Em outro tempo, depois de anos, quando voltei para lecionar naquela mesma escola, os livros não paravam fechados, as palavras não se acomodavam lá dentro, pulavam diante de nossas vistas querendo a surpresa que dá no corpo agitado. Lembro-me bem do poema Tragédia no lar, de Castro Alves. Na sala não havia mais cadeiras nem carteiras, uma aluna dizia a dor da mãe cujo filho lhe era roubado pelo senhor das terras. E um grupo cantava ecoando em coro aquela mutilação. As letras inscritas no papel, quando caíam no sangue, viravam notas musicais, compostas na pauta daquele poema.
Ler um texto literário pode ser algo atraente, quase sensual, uma experiência de sensações, quase tátil. Ler um texto literário pode ser uma atividade escolarizada, fragmentada, uma prática essencialmente analítica, informativa, cujo objetivo último seria o de classificar autores e obras, explicitando relações contextuais. É possível, ainda, ler um texto ou uma obra literária procurando investigar aspectos acerca do autor, de uma época, estudar relações entre diferentes livros, gêneros.
São infindáveis as possibilidades de contato. Interessa saber que cada forma de aproximação prioriza determinado olhar acerca do fenômeno literário, determinado viés teórico e metodológico na relação que se estabelece com o texto. Muitas vezes, no ensino de literatura ou em análises de textos literários, não se leva em conta que essas práticas estejam atravessadas por concepções acerca da própria literatura e da linguagem em geral. Entretanto, essas perspectivas norteiam não somente experiências pessoais, mas também paradigmas educacionais e socioculturais. O desafio aqui é o de percorrer nestas páginas uma determinada perspectiva sobre o texto literário e a leitura, tão enfatizada hoje em alguns dos documentos de referência nacional sobre o ensino de literatura: a priorização na sala de aula do contato efetivo com o texto literário¹.
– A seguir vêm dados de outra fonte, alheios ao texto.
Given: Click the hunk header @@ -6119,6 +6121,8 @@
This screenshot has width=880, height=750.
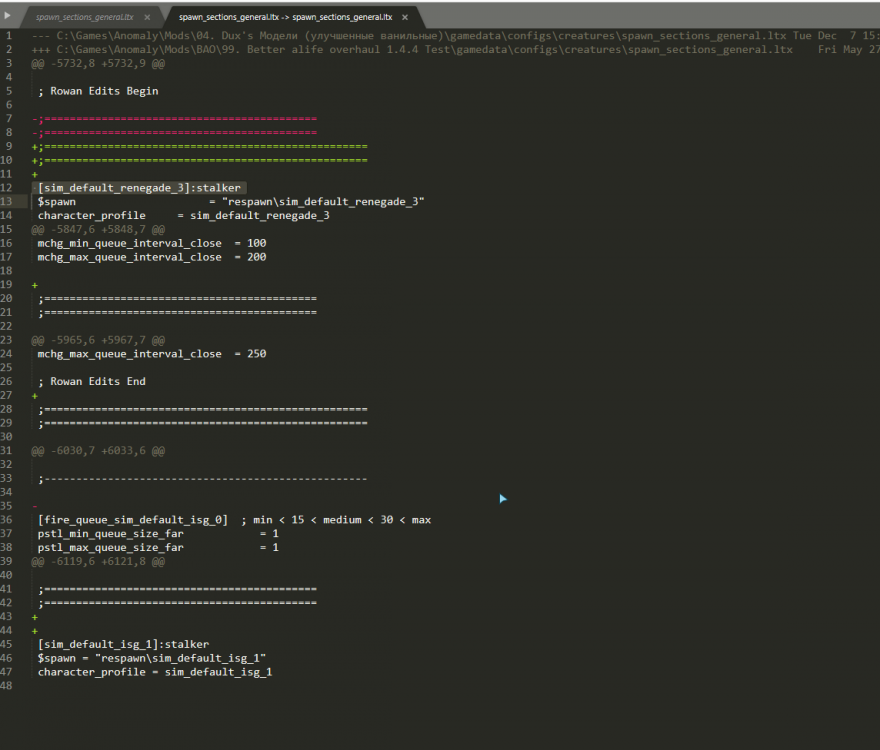Looking at the screenshot, I should coord(98,561).
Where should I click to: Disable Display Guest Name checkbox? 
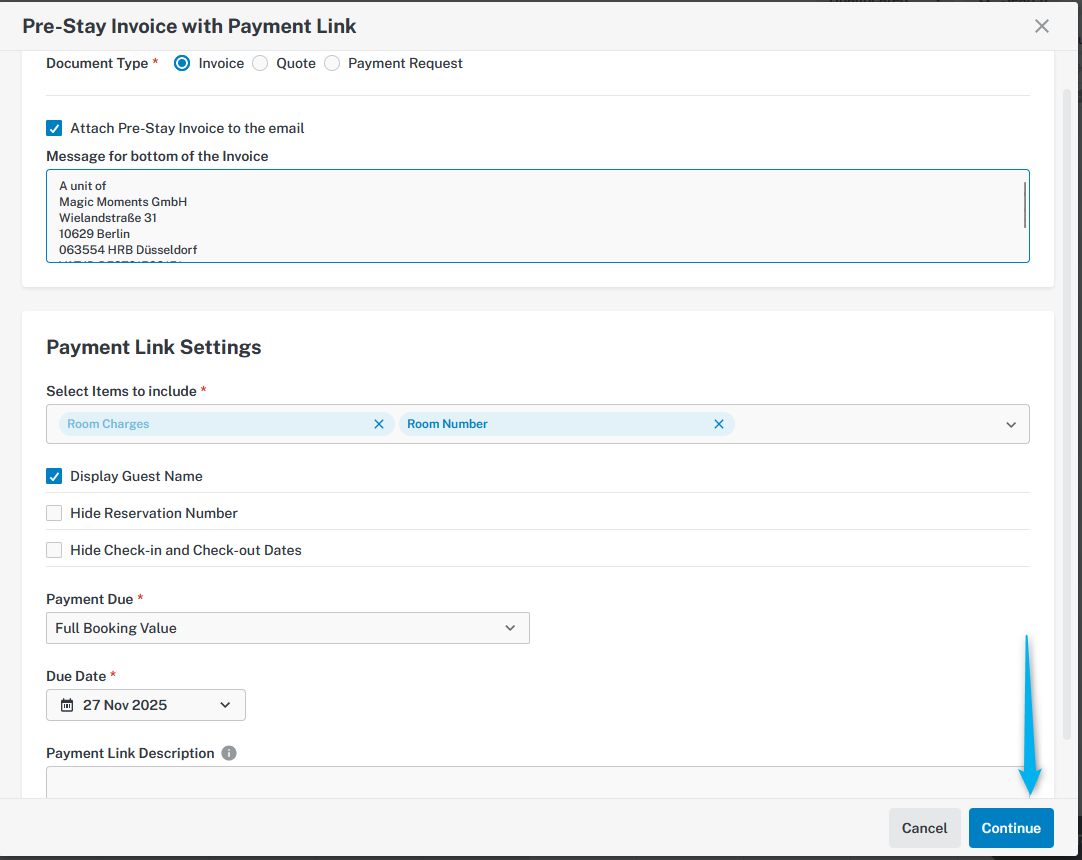coord(55,476)
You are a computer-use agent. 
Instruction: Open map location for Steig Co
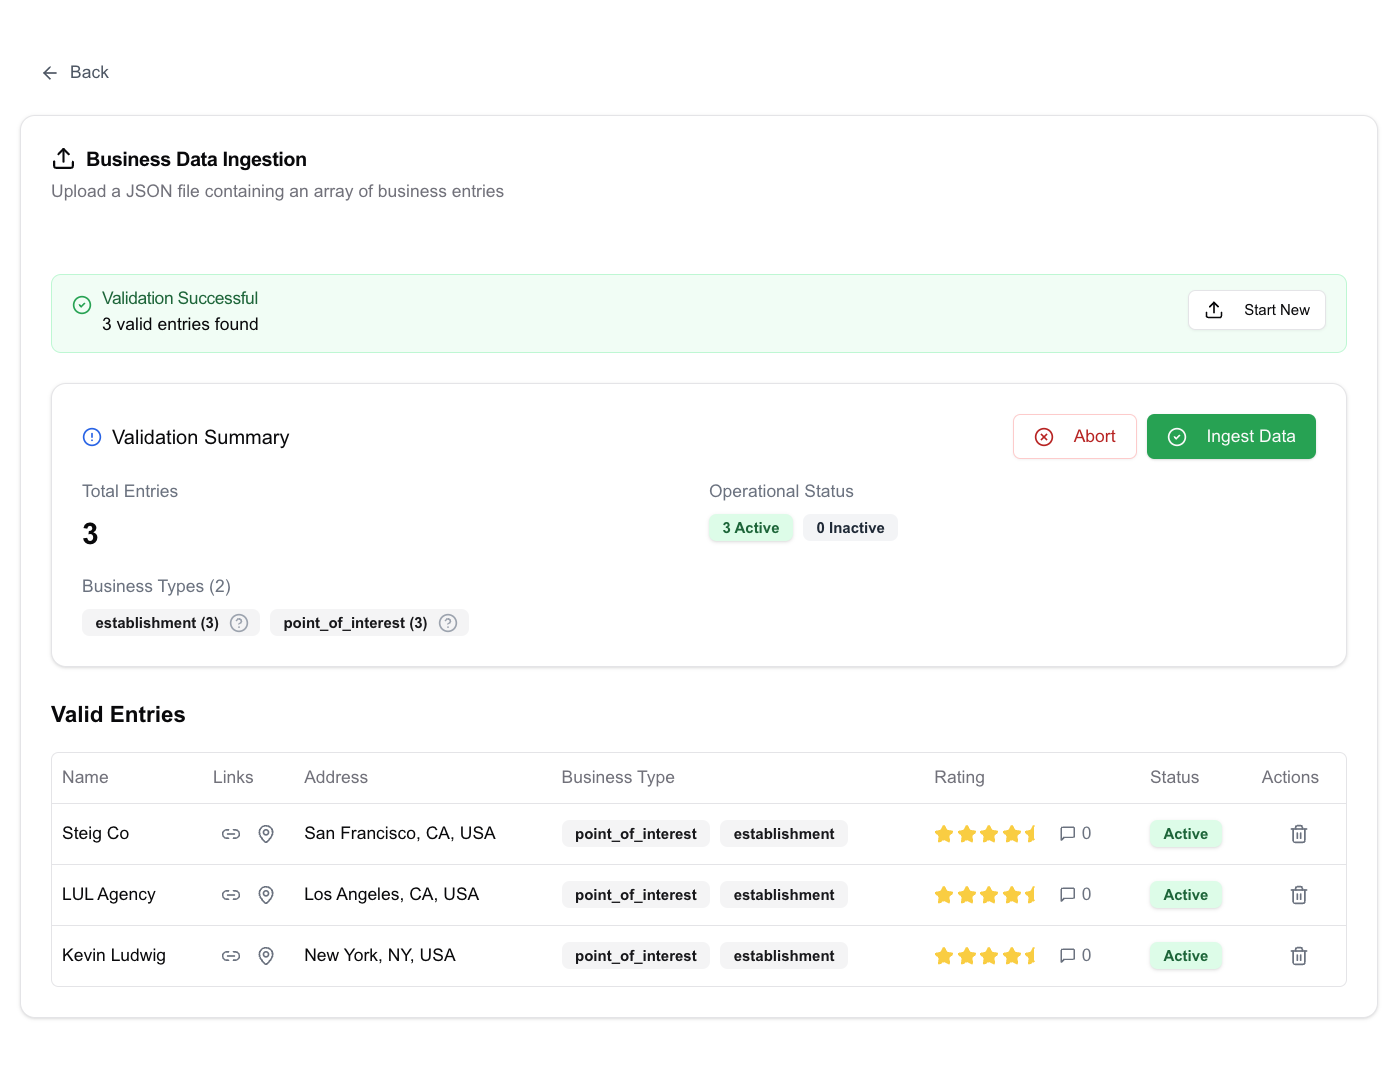click(x=266, y=834)
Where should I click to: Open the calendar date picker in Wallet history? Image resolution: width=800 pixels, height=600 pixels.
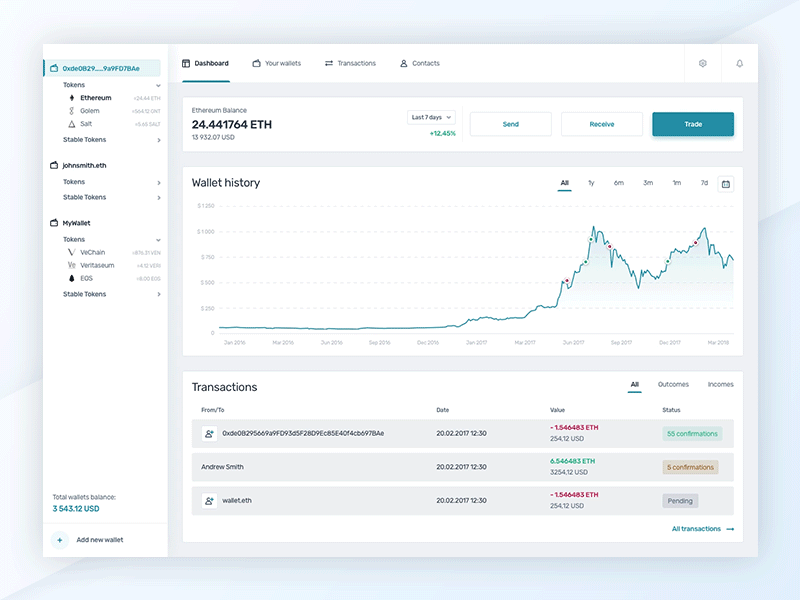click(x=724, y=184)
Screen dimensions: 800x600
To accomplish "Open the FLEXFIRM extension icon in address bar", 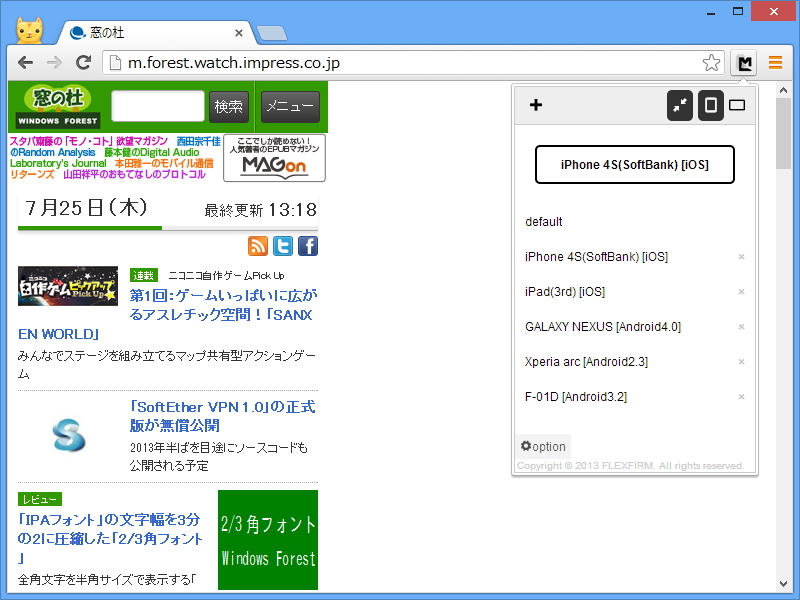I will (x=744, y=62).
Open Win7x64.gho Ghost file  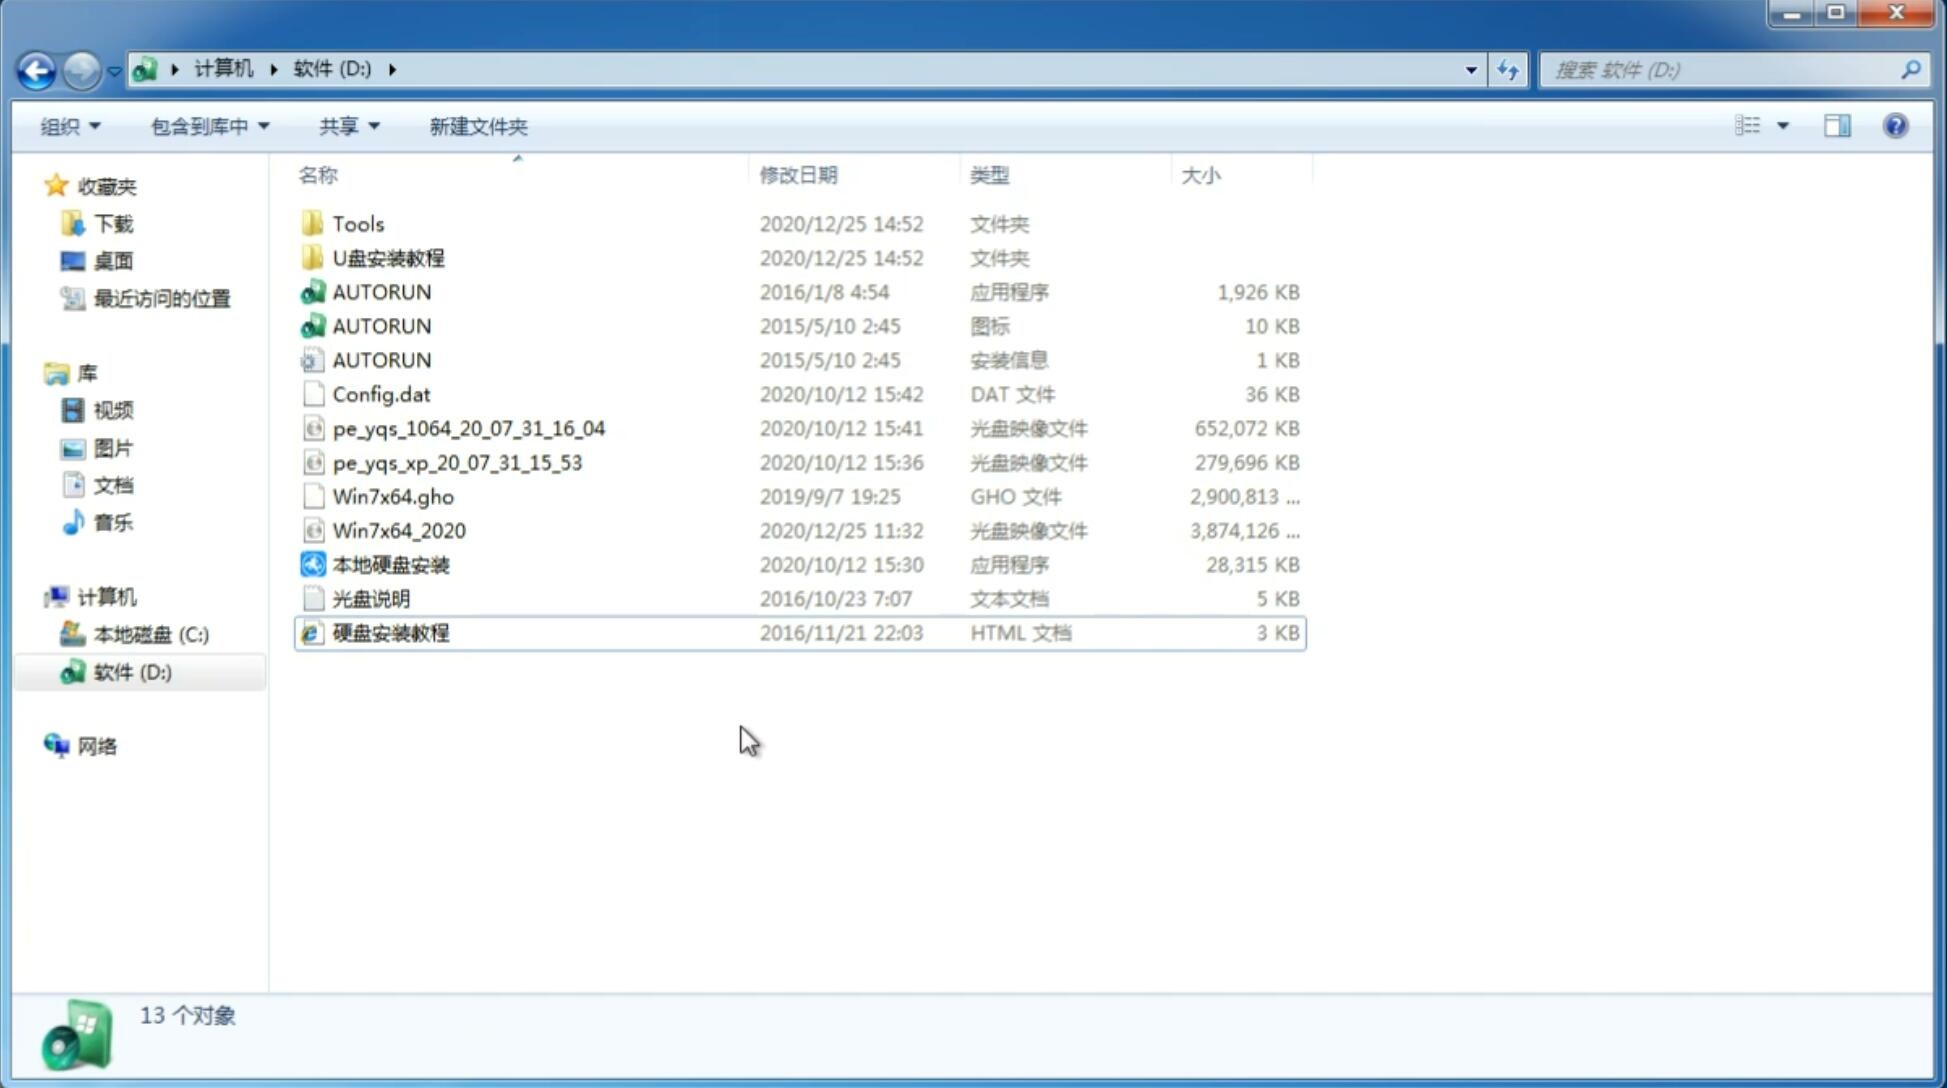click(x=392, y=496)
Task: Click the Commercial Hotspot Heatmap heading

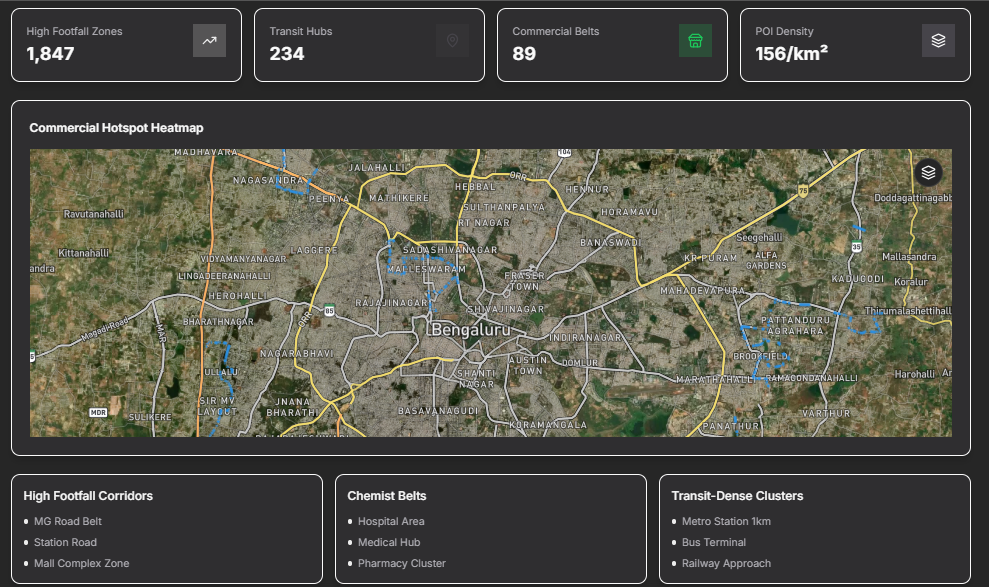Action: coord(116,128)
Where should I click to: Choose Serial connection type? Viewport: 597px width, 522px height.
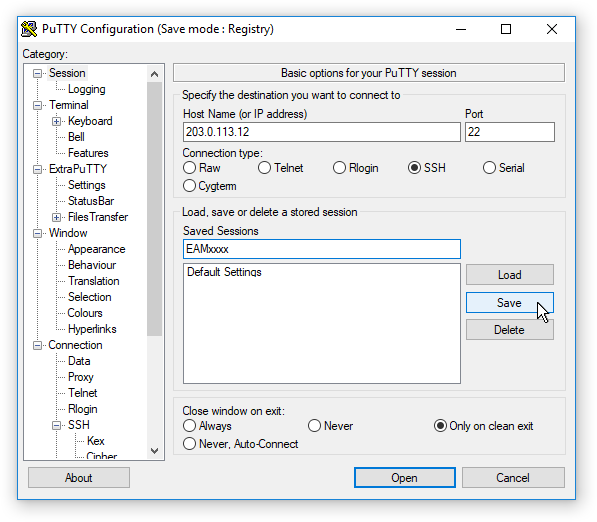[x=503, y=168]
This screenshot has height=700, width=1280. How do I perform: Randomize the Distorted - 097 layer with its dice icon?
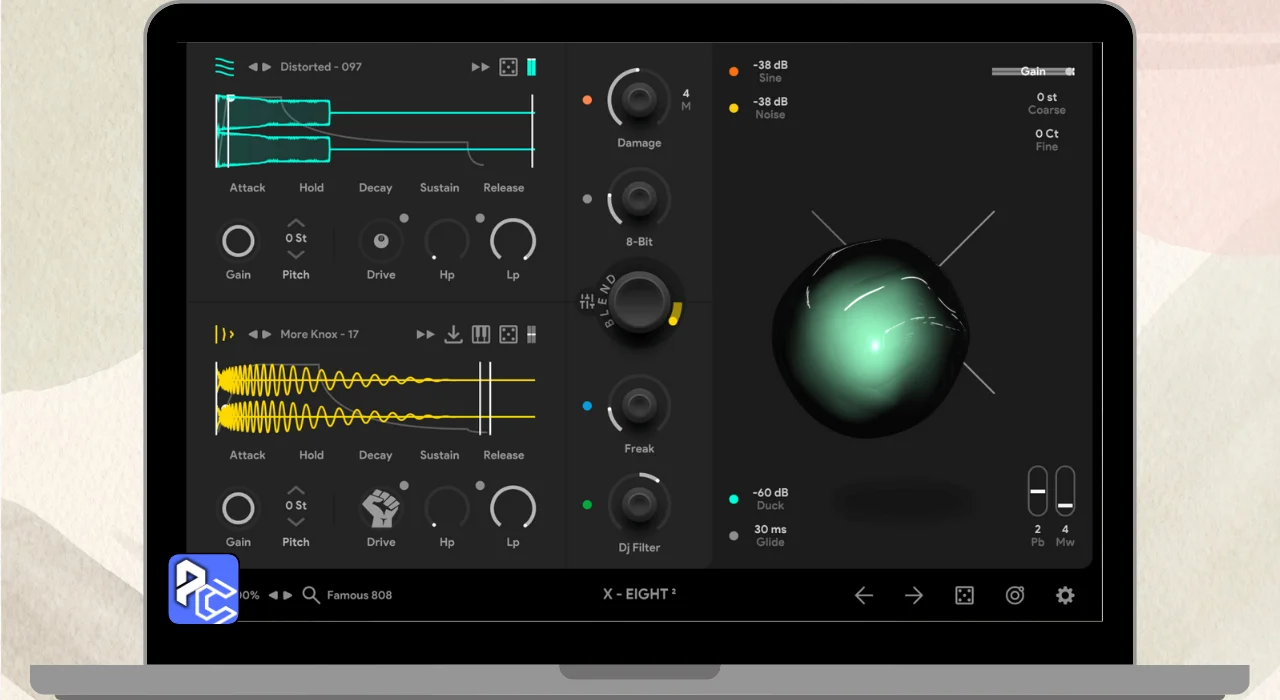(508, 67)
Palavras entre palavras, escrituras em ensaios
Alguns conceitos e algumas perspectivas teóricas, além daquelas referentes aos estudos literários, mostraram-se, no decorrer deste estudo, interessantes para a composição de uma perspectiva que priorize o contato com o texto no ensino de literatura: noções tanto da filosofia quanto das artes corporais contribuíram para se pensar sobre e também para se trabalhar um corpo a corpo com o texto literário.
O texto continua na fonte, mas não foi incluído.